In Search of Grace: A Review
In a recent blog post I said I wouldn't review books anymore, that I didn't feel qualified to write a good review. But I've changed my mind, again. Whether my reviews are good or not is one thing, but I'm as qualified as the next person to offer my opinion as a reader. So that is what I shall do.
(Just to be clear - and I say this only because the situation has come up in the past, not because I have delusions of grandeur - please don't ask me to review your book. I prefer to review at my own whim).
In Search of Grace came at exactly the right moment in my life. Peter Reason addresses questions that I have been struggling with myself: “what does it take to deeply experience the damage to ecosystems as damage to ourselves?” How do we establish and celebrate “a primal, heartfelt connection with the Earth itself”? And how can I, as a writer, contribute to the creation of a new story for humankind in relation to the “more-than-human world of which we are a part”?
There are two interweaving threads to this tale.

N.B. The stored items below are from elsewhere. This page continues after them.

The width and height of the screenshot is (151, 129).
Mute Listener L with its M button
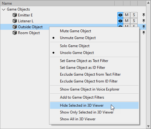[x=126, y=21]
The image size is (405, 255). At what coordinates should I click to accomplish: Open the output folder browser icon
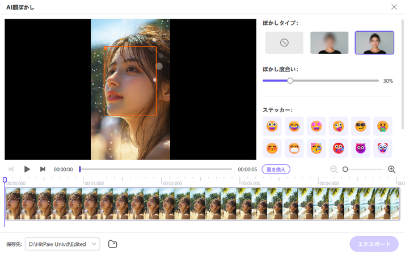click(112, 244)
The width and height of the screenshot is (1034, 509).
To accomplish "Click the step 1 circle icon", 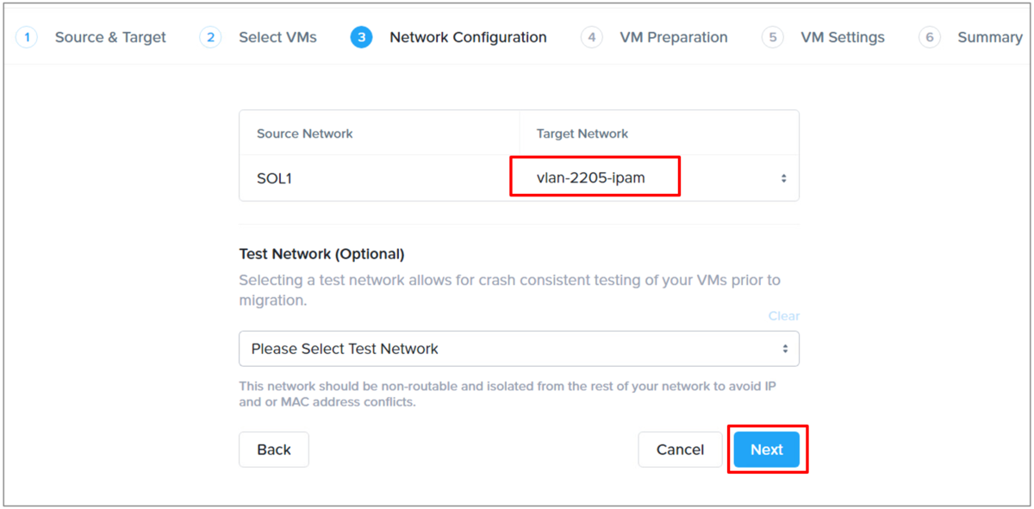I will tap(27, 37).
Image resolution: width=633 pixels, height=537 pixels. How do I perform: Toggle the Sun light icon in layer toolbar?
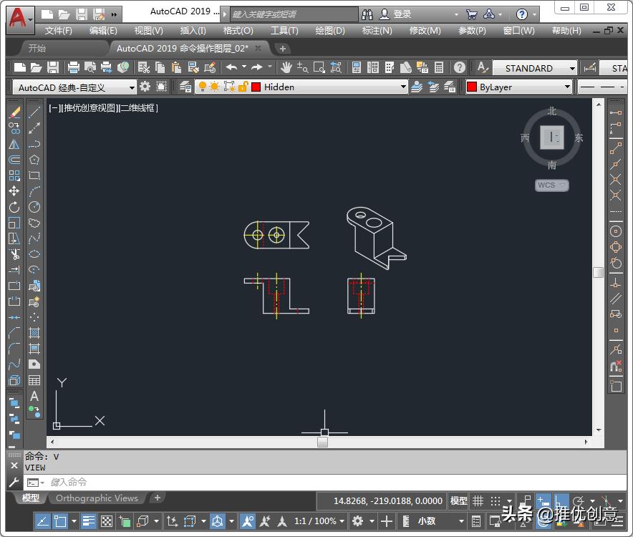point(214,87)
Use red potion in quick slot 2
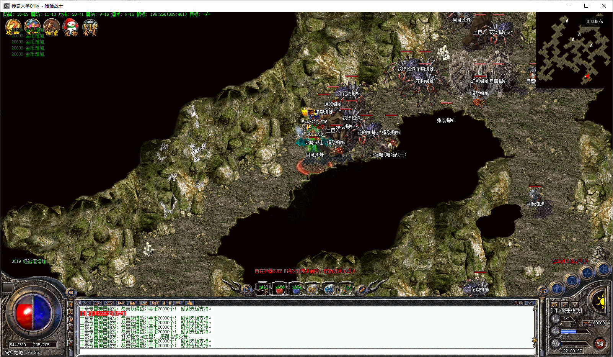 click(x=280, y=289)
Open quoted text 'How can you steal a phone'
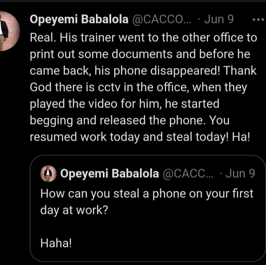The width and height of the screenshot is (266, 265). (147, 194)
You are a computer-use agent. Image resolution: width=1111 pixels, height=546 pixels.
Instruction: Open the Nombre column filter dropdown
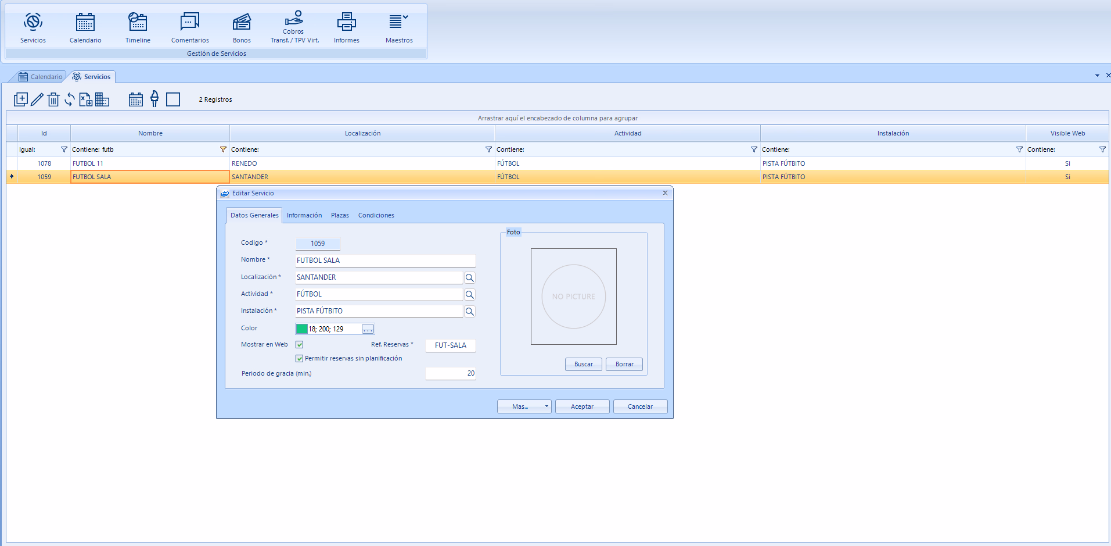(223, 149)
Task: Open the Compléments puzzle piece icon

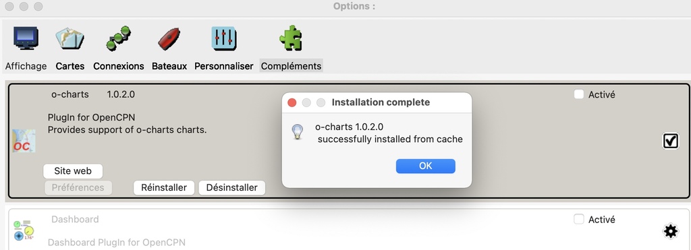Action: pyautogui.click(x=291, y=38)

One in which Reason describes his ecological pilgrimage on his small yacht Coral, travelling the ‘western edge’ – “the western extremes of the British Archipelago, but also the ‘edge’ of the western mindset.” The second involves musings on the insights he gains as a result of his sailing adventures, linking these to previous formative and spiritual experiences in his life.

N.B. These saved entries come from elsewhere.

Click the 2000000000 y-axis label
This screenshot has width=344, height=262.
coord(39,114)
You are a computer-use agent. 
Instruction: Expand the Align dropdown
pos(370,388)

Reason writes with humility, honesty, and humour on such subjects as sacredness and silence and fragility, the ‘grand gestures’ of the planet (think ocean tides and currents), the difference between a tourist and a pilgrim (when you’re a pilgrim, no one knows where you are), and how ‘civilization’ removes us from the natural world. Having sailed quite a bit myself (as a passenger on my father’s yacht), I could perfectly empathise with many of his experiences and thoughts, his ‘moments of grace and disgrace.’
In Search of Grace is a contemplative, generous, and strangely reassuring read. It is Reason’s offering towards a new order of things. I am grateful for it.